Purpose
To develop a reliable algorithm for the automated identification, localization, and volume measurement of exudative manifestations in neovascular age-related macular degeneration (nAMD), including intraretinal (IRF), subretinal fluid (SRF), and pigment epithelium detachment (PED), using a deep-learning approach.
Methods
One hundred seven spectral domain optical coherence tomography (OCT) cube volumes were extracted from nAMD eyes. Manual annotation of IRF, SRF, and PED was performed. Ninety-two OCT volumes served as training and validation set, and 15 OCT volumes from different patients as test set. The performance of our fluid segmentation method was quantified by means of pixel-wise metrics and volume correlations and compared to other methods. Repeatability was tested on 42 other eyes with five OCT volume scans acquired on the same day.
Results
The fully automated algorithm achieved good performance for the detection of IRF, SRF, and PED. The area under the curve for detection, sensitivity, and specificity was 0.97, 0.95, and 0.99, respectively.

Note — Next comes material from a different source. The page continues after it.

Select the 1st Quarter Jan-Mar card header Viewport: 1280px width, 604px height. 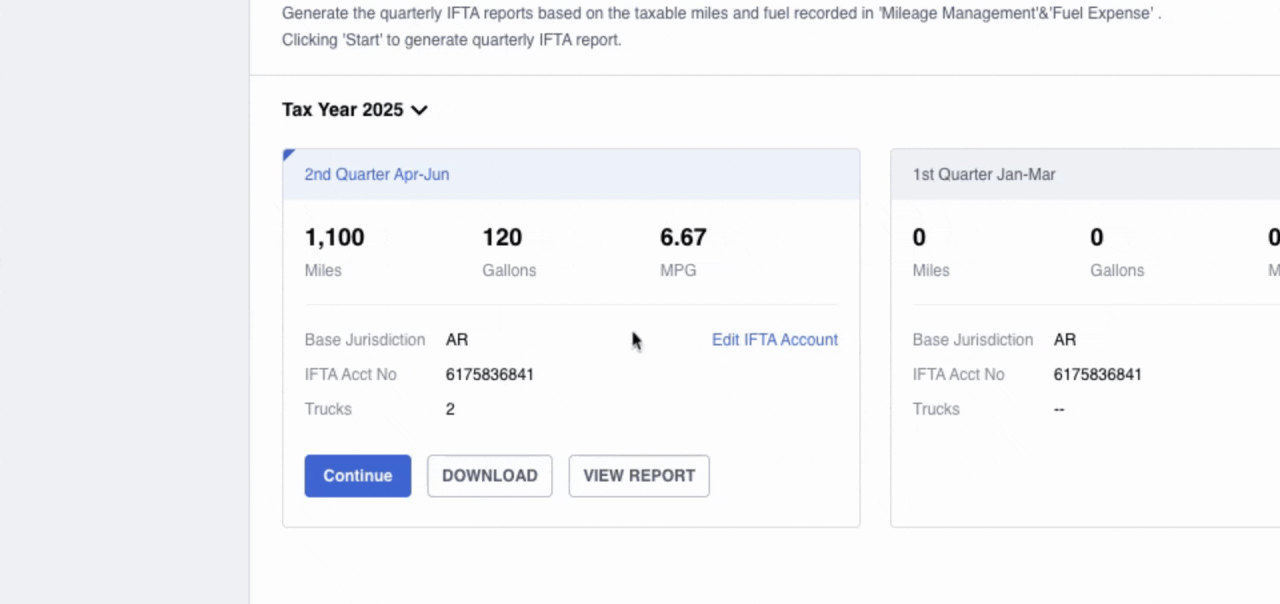983,174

The correlation coefficients for the fluid volumes were 0.99, 0.99, and 0.91, respectively. The Dice score was 0.73, 0.67, and 0.82, respectively. For the largest volume quartiles the Dice scores were >0.90. Including retinal layer segmentation contributed positively to the performance. The repeatability of volume prediction showed a standard deviations of 4.0 nL, 3.5 nL, and 20.0 nL for IRF, SRF, and PED, respectively.
Conclusions
The deep-learning algorithm can simultaneously acquire a high level of performance for the identification and volume measurements of IRF, SRF, and PED in nAMD, providing accurate and repeatable predictions. Including layer segmentation during training and squeeze-excite block in the network architecture were shown to boost the performance.
Translational Relevance
Potential applications include measurements of specific fluid compartments with high reproducibility, assistance in treatment decisions, and the diagnostic or scientific evaluation of relevant subgroups.